> WHAT THE EXERCISE ASKS:
Copy every record exactly, leaving the pictures out.

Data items
-*-*-
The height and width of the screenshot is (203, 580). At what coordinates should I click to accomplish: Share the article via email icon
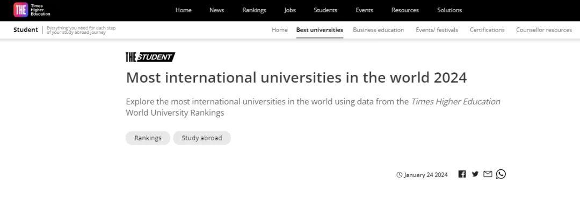488,174
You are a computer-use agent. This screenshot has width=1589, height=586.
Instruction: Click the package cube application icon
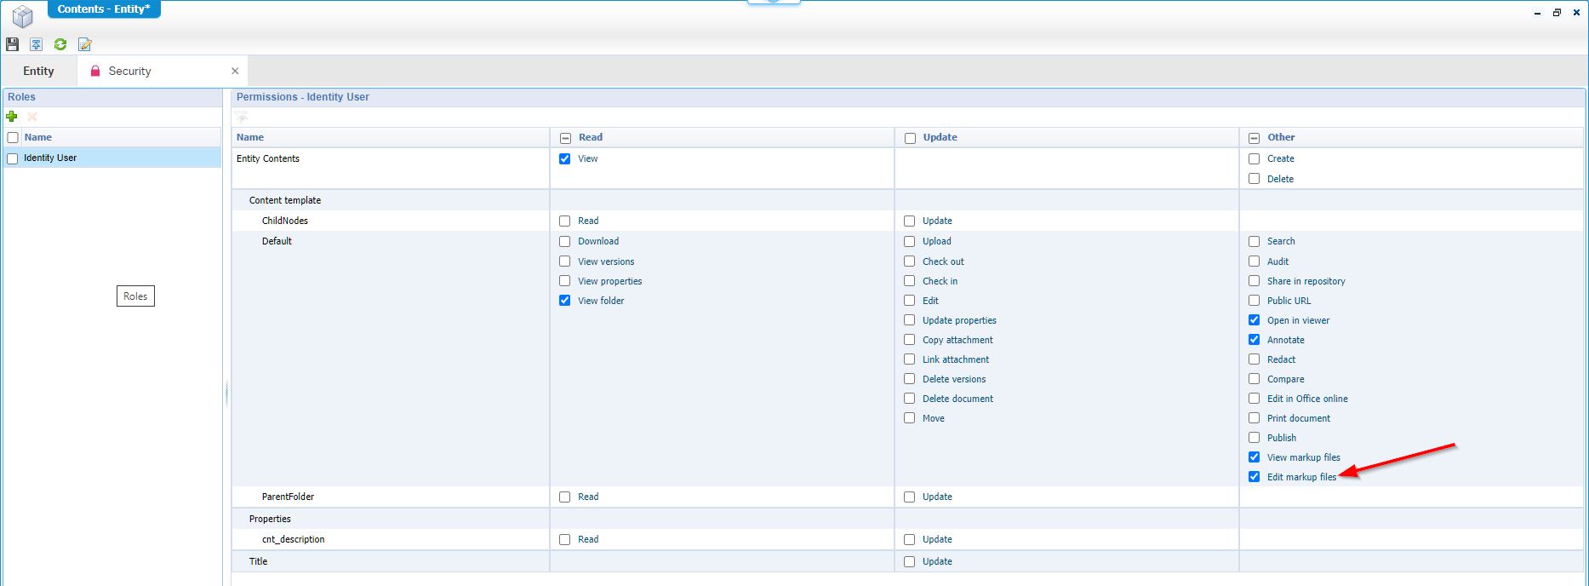23,15
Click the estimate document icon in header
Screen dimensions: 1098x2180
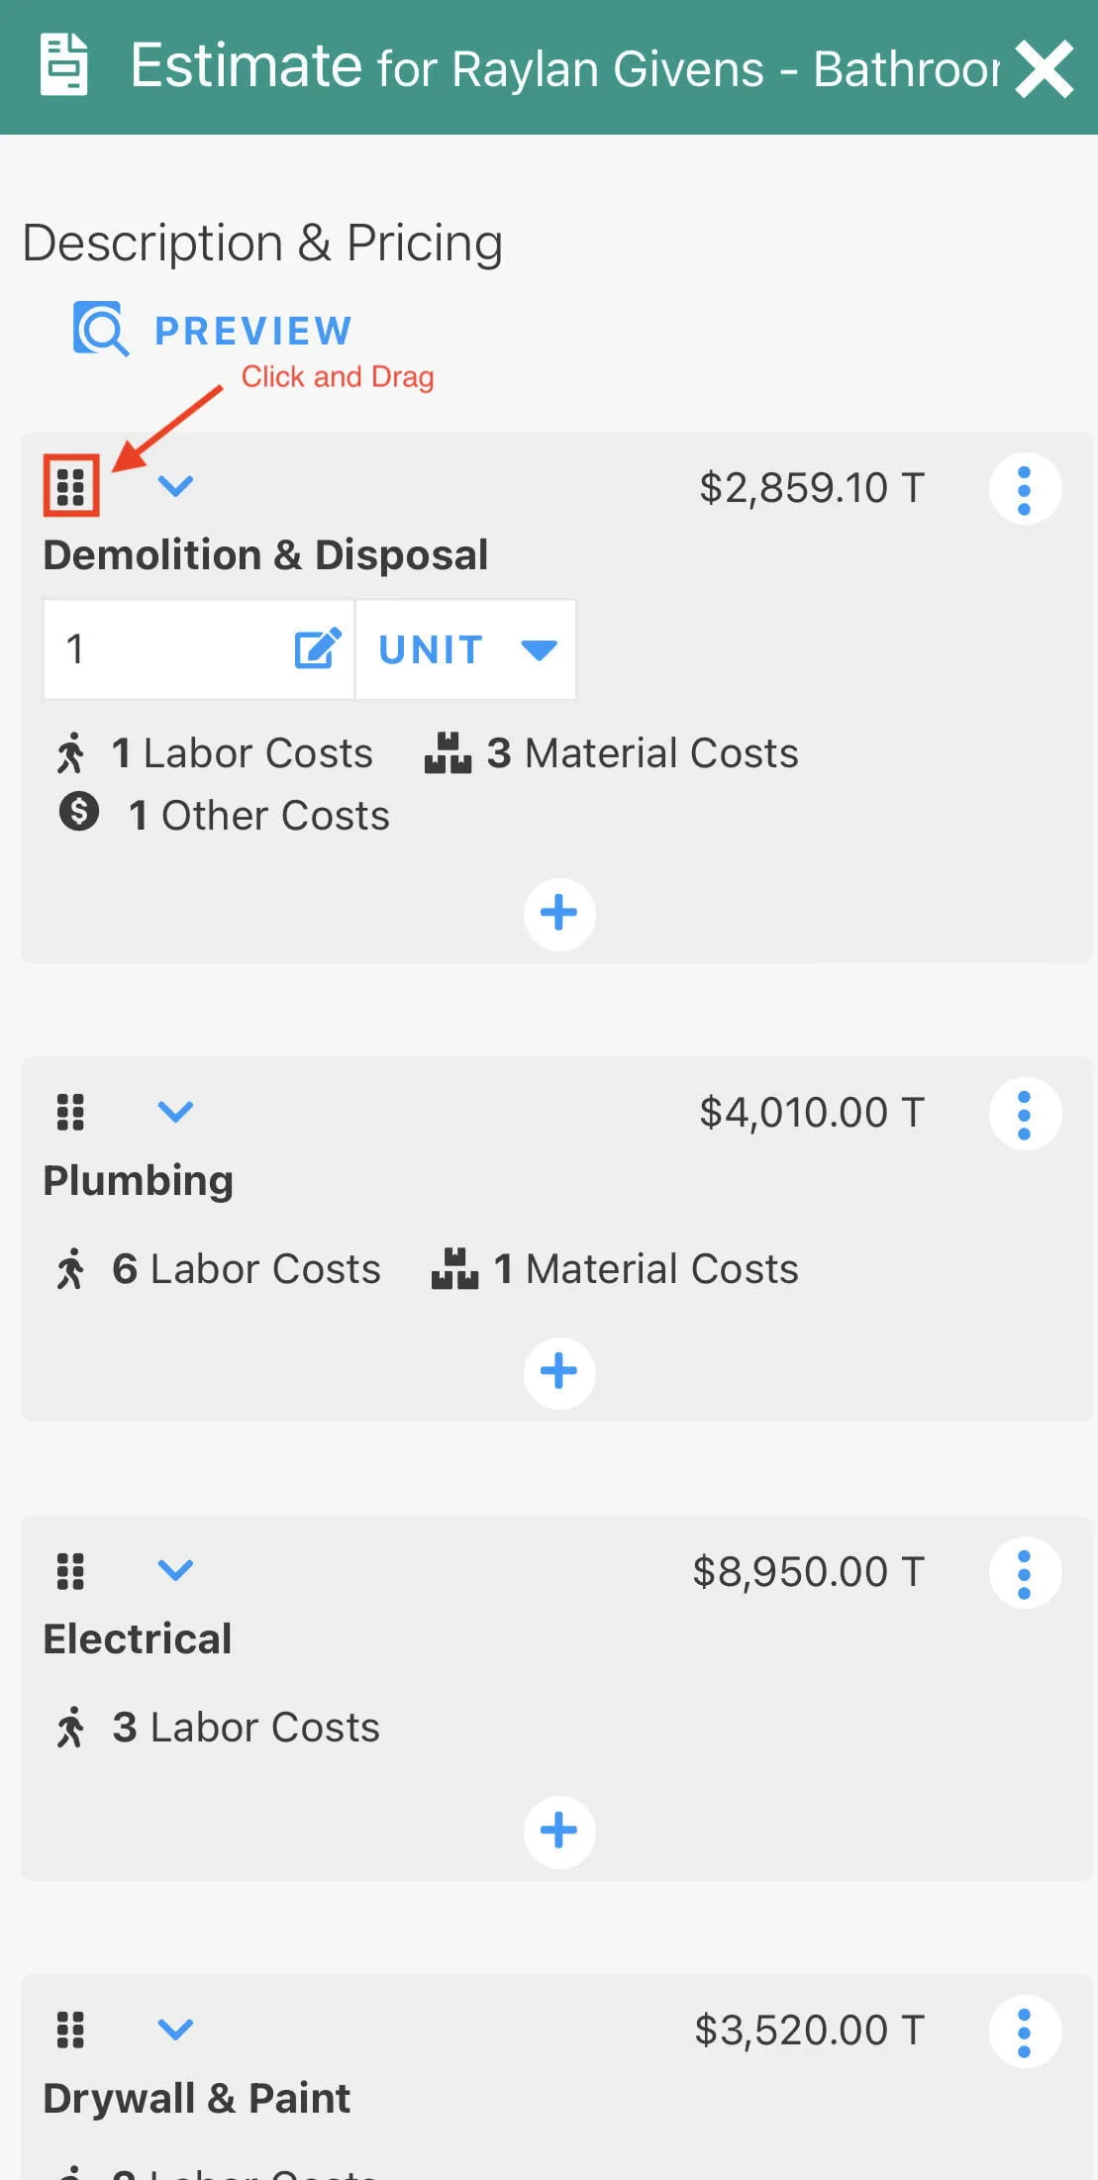tap(63, 65)
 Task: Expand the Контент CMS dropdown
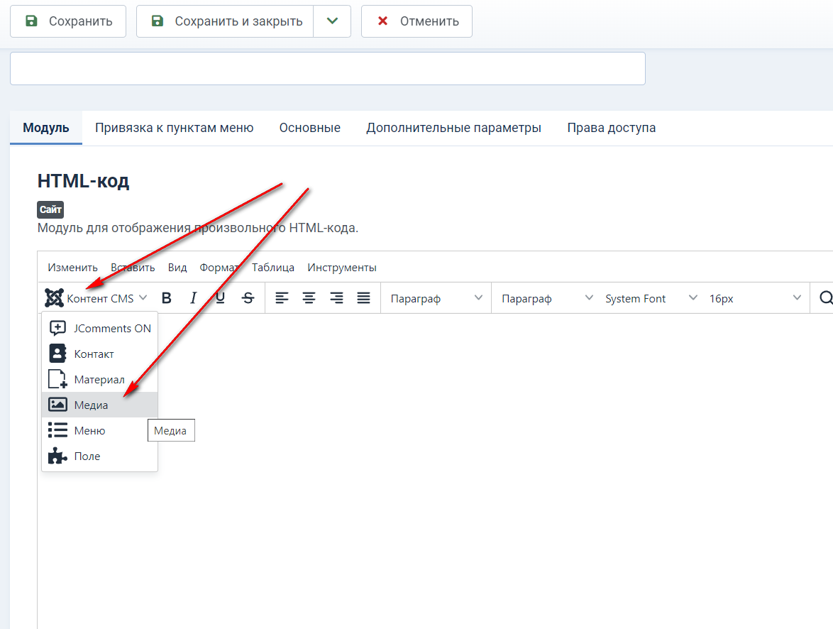(x=96, y=298)
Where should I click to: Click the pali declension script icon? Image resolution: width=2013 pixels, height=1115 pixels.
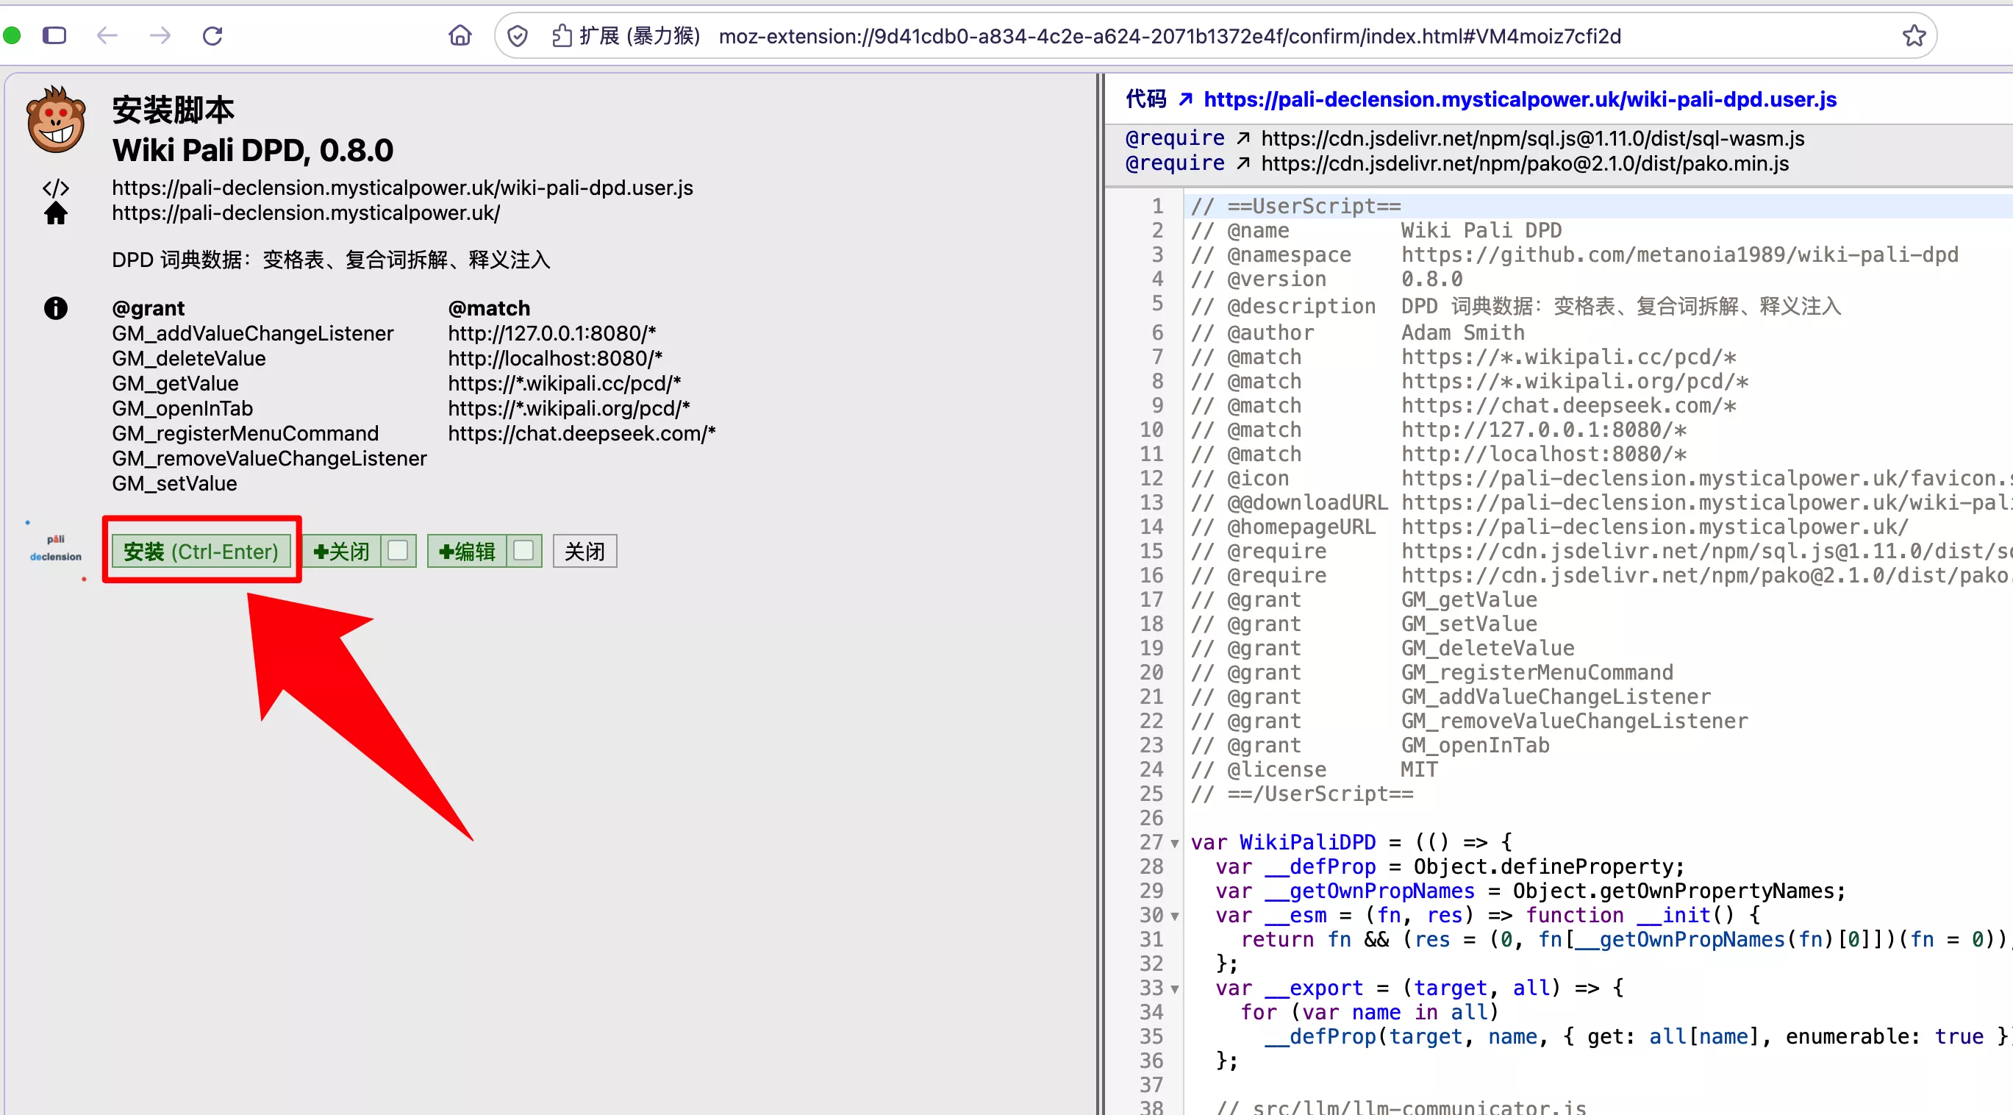[55, 548]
-*-*-
> OUTPUT FOR THIS EXERCISE:
The height and width of the screenshot is (203, 580). At what coordinates should I click to accomplish: Share the article via email icon
488,174
You are a computer-use agent. This screenshot has width=1589, height=586.
Instruction: Click the package cube application icon
23,15
Click the estimate document icon in header
Screen dimensions: 1098x2180
tap(63, 65)
 Task: Expand the Контент CMS dropdown
(x=96, y=298)
Where should I click to: Click the pali declension script icon? Image resolution: width=2013 pixels, height=1115 pixels.
[55, 548]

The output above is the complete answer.